(Dataset excerpts)
== Segment start ==

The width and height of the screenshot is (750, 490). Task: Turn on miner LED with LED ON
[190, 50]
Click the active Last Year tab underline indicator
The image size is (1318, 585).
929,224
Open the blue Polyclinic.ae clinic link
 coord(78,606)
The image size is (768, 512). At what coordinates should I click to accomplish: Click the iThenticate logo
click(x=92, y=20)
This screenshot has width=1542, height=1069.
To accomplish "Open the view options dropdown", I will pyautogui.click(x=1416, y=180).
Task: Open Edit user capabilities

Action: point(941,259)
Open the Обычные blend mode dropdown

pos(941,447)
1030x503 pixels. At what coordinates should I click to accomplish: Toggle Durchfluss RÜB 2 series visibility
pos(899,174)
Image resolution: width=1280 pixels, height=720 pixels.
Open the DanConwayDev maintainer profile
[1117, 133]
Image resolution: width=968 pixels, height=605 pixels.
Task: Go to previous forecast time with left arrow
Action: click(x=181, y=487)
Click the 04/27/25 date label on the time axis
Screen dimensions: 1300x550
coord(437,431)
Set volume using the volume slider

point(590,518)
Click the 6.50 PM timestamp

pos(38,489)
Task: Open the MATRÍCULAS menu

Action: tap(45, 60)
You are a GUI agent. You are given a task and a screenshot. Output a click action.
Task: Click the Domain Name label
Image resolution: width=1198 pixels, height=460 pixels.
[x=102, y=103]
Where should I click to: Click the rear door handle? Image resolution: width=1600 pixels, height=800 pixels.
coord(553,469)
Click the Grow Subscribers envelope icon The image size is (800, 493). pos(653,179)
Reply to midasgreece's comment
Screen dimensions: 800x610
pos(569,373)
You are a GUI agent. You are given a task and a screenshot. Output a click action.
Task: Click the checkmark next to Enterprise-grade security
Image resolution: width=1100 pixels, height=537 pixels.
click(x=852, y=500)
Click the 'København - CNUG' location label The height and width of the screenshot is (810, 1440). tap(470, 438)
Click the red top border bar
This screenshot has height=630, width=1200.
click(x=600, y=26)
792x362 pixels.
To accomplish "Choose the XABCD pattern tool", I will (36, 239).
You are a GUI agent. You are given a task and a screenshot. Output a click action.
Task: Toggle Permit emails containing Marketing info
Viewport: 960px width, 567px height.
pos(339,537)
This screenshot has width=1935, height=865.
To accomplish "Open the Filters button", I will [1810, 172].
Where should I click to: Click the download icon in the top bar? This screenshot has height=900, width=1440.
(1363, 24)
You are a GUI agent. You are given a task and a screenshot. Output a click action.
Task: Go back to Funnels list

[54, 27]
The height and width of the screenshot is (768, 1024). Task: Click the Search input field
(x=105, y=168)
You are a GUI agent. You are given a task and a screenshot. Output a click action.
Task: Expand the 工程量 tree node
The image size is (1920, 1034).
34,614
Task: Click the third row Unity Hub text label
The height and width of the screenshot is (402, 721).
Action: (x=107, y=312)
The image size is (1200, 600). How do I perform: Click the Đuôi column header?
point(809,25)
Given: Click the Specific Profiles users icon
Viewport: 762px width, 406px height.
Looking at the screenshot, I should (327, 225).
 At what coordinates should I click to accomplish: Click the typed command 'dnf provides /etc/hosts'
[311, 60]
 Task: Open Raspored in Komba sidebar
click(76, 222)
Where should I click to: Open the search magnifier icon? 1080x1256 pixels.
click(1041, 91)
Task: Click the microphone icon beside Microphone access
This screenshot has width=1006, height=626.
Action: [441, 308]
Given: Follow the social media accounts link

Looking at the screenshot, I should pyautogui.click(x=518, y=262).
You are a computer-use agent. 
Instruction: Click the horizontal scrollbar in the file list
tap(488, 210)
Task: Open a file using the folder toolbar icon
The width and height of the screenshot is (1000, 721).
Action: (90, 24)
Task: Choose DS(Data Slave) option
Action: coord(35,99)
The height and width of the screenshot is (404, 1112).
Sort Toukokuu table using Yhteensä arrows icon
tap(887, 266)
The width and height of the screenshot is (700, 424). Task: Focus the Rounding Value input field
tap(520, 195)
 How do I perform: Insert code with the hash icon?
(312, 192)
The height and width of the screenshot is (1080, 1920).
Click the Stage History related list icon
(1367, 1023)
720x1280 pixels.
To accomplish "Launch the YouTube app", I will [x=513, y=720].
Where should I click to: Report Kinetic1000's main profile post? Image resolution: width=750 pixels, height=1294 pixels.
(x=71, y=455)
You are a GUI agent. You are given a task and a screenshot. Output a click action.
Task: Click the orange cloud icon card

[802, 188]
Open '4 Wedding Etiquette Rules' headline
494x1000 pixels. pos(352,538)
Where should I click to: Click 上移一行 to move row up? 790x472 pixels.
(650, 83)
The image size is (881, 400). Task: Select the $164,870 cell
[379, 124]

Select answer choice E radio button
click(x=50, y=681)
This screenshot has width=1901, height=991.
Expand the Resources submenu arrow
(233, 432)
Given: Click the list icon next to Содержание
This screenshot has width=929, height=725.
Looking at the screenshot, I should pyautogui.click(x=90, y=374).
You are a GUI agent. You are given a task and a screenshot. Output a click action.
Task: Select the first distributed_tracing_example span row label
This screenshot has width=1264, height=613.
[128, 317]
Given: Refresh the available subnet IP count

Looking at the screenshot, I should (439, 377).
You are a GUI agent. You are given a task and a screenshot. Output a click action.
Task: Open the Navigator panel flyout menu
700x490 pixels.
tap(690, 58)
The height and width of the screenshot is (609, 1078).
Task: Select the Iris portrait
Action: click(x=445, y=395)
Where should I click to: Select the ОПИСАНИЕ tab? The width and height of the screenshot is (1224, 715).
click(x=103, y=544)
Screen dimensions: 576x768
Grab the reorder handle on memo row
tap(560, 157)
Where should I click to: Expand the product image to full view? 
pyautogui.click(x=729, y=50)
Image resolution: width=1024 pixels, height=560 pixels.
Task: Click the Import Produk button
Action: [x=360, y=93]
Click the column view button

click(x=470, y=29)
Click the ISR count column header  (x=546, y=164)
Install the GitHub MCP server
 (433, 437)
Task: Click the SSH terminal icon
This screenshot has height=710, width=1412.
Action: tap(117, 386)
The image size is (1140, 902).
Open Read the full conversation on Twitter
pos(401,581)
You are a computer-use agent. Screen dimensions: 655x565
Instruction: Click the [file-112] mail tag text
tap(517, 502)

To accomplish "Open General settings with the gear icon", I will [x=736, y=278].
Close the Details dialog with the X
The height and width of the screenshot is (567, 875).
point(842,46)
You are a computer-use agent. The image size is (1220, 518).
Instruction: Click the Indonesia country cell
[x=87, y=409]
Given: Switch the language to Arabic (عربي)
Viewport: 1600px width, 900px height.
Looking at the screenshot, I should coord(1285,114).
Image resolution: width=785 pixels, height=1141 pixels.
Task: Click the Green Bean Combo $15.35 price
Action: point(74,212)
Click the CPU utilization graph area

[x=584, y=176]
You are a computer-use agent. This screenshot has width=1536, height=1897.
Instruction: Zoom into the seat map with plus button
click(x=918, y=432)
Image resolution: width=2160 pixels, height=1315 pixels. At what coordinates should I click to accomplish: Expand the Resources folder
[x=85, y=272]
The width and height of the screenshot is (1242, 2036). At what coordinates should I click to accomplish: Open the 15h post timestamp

== Segment end ==

Whenever the word "next" shows up in a line of the entries, list that line.

Task: Click the checkmark next to Enterprise-grade security
Given: Click the list icon next to Содержание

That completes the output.